Wednesday, August 28, 2019

Budget Deficits and the Laffer Curve

Financial FAQs


There is an economic theory of sorts that helps us to understand why our political parties can’t agree on how to grow an economy that benefits most Americans. It’s called the Laffer Curve, reputedly first drawn on a napkin by doctoral student Arthur Laffer in a meeting with Dick Cheney, President Ford’s Chief-of-Staff in the 1970s.

Laffer basically claimed that raising taxes was harmful to economic growth, and his pretty picture convinced conservatives who didn’t like taxes of any kind. His ‘claim’ isn’t true, though it had always been behind conservatives’ call to shrink government spending by cutting taxes. It was the higher maximum tax rates of the 1950s and 60s that enabled the US to build our Interstate highway system and land on the moon, for starters.

But cutting taxes just to enrich certain income brackets, without cutting comparable spending has always resulted in burgeoning deficits, as conservatives certainly know, even if they won’t admit it.

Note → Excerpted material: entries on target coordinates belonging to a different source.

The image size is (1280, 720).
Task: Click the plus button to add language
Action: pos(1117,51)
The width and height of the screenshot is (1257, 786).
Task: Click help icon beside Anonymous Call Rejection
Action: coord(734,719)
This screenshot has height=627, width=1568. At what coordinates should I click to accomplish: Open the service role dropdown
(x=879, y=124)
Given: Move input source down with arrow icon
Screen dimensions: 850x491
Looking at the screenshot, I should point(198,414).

For instance, it purportedly convinced Cheney as GW Bush V.P. that “deficits don’t matter”. Laffer’s claim gave Republicans the cover to lower taxes while increasing spending for President GW Bush’s War on Terror after 9/11, because Laffer asserted it would pay for itself with faster growth. Instead, the Bush tax cuts and increased spending has added a cumulative $4 trillion to the federal debt since then.

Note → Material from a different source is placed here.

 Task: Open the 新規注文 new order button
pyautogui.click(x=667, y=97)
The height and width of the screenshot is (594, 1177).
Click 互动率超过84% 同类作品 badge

A short spurt of growth happened in 2018 after the 2017 Republican tax cut, but GDP growth is settling back to the 2 percent range that has prevailed since the end of the Great Recession. And there is another consequence—an upcoming $1 trillion budget deficit.

Growth had flagged since 2008 because so many Americans weren’t put back to work, as happened during the Great Depression. Spending was erratic amid continual budget wars between the two political parties impeded productive investments, such as in our badly outmoded infrastructure.

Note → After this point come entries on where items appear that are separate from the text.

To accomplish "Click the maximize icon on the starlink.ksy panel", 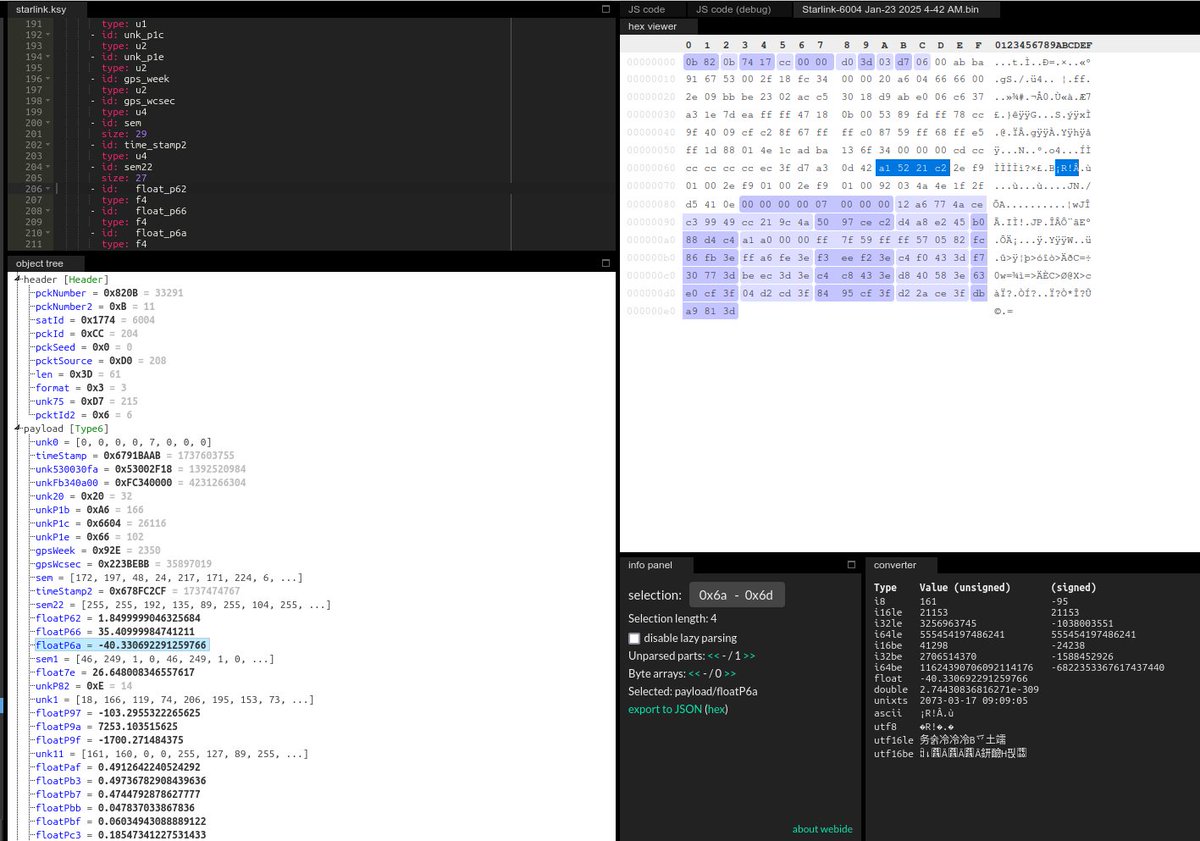I will 606,8.
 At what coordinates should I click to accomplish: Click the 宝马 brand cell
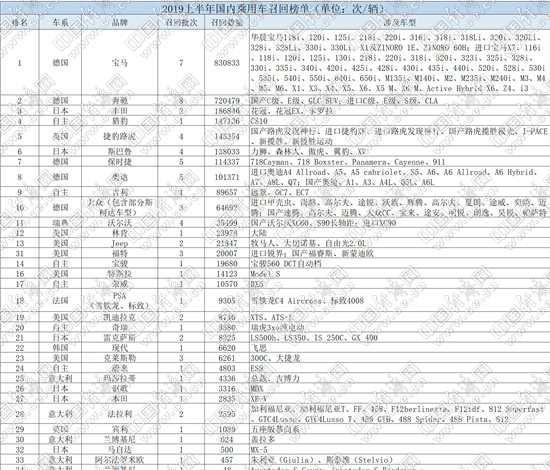(x=120, y=63)
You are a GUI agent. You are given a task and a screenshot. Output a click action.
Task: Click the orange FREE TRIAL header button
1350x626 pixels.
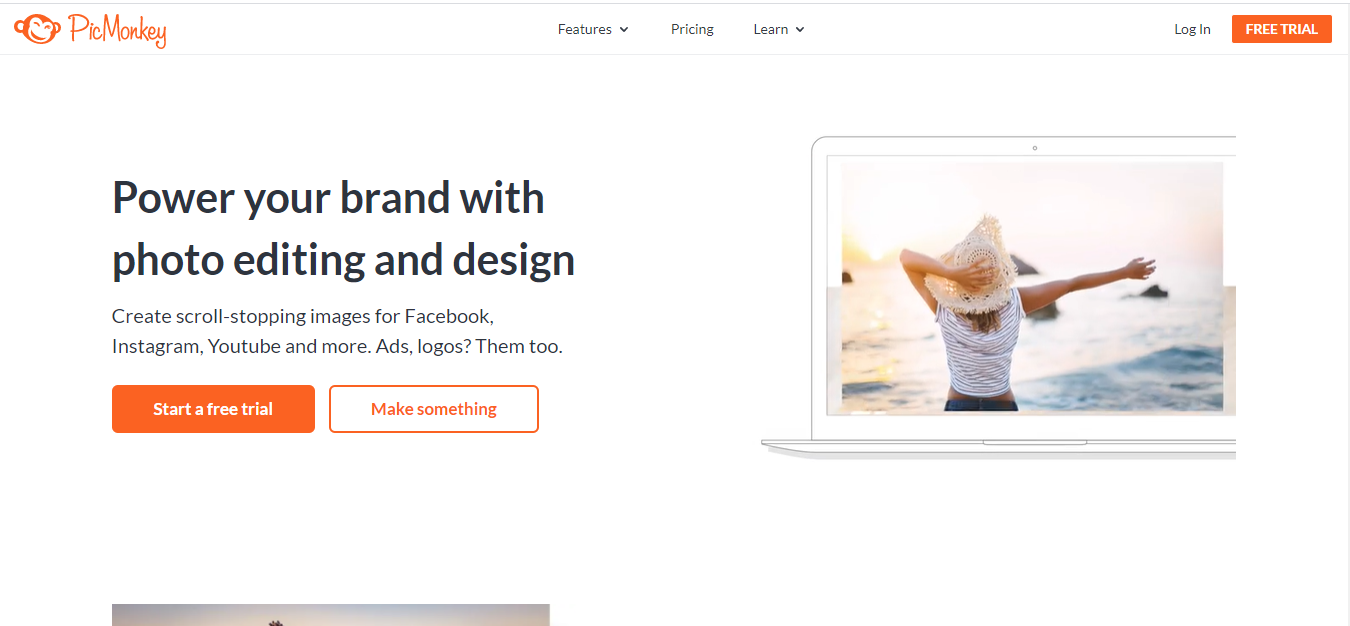click(x=1281, y=29)

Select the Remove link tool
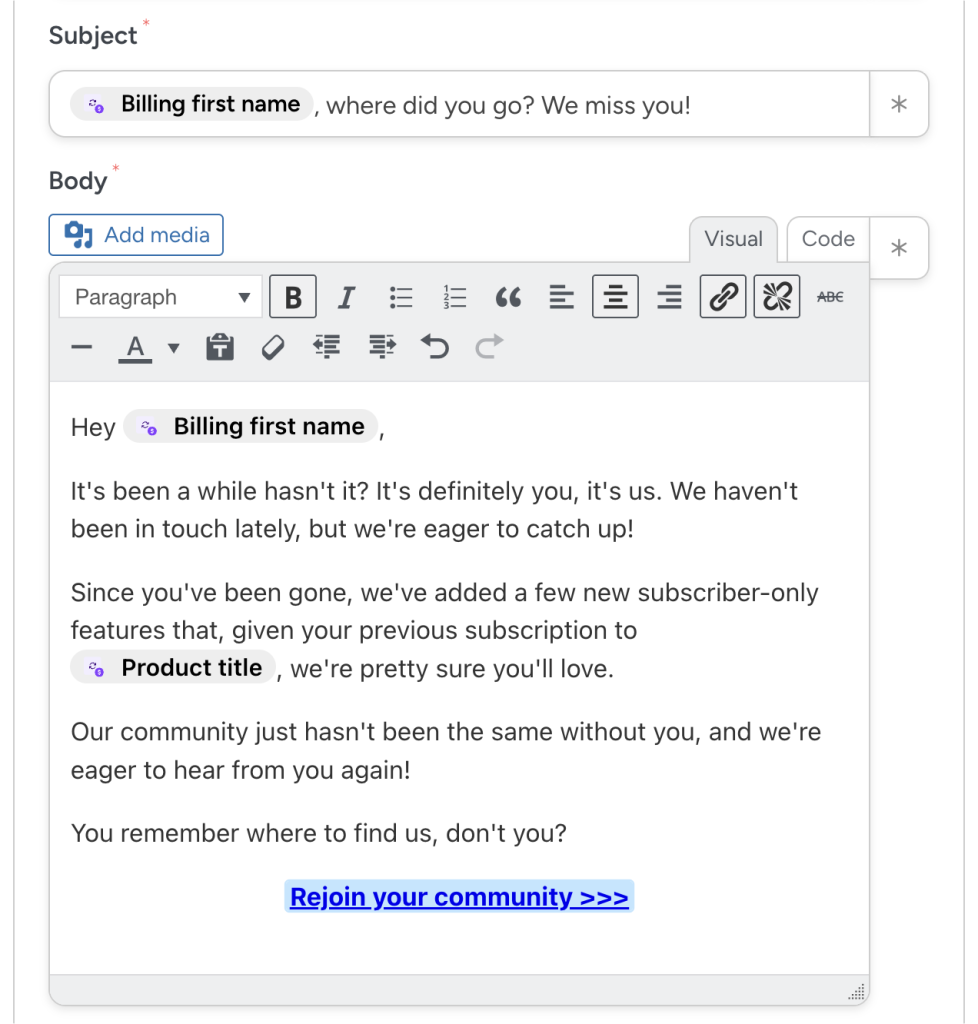point(776,296)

One example: more than one-third of America’s 600,000 plus bridges are badly in need of repair; our energy grid is more than 70 years old and subject to power failures; our drinking water systems are becoming health hazards—Flint, Mich and Newark, NJ are the latest examples; and we have a K-12 educational system that ranks near the bottom of developed countries.

The Laffer Curve has really done no one good, except to give conservatives talking points with which to maintain the low tax rates of today that have resulted in record federal debt levels.
“There is a strong correlation between cuts in top tax rates and increases in top 1 percent income shares since 1975,” said economists Thomas Piketty, Emmanuel Saez, and Stefanie Stantcheva in a 2011 NBER Working Paper. “But top income share increases have not translated into higher economic growth, consistent with the zero-sum bargaining model.”
The resulting record income inequality from the Laffer Curve inspired tax cuts has finally reached the same level that prevailed in 1928, and we all know what happened next—the Great Depression.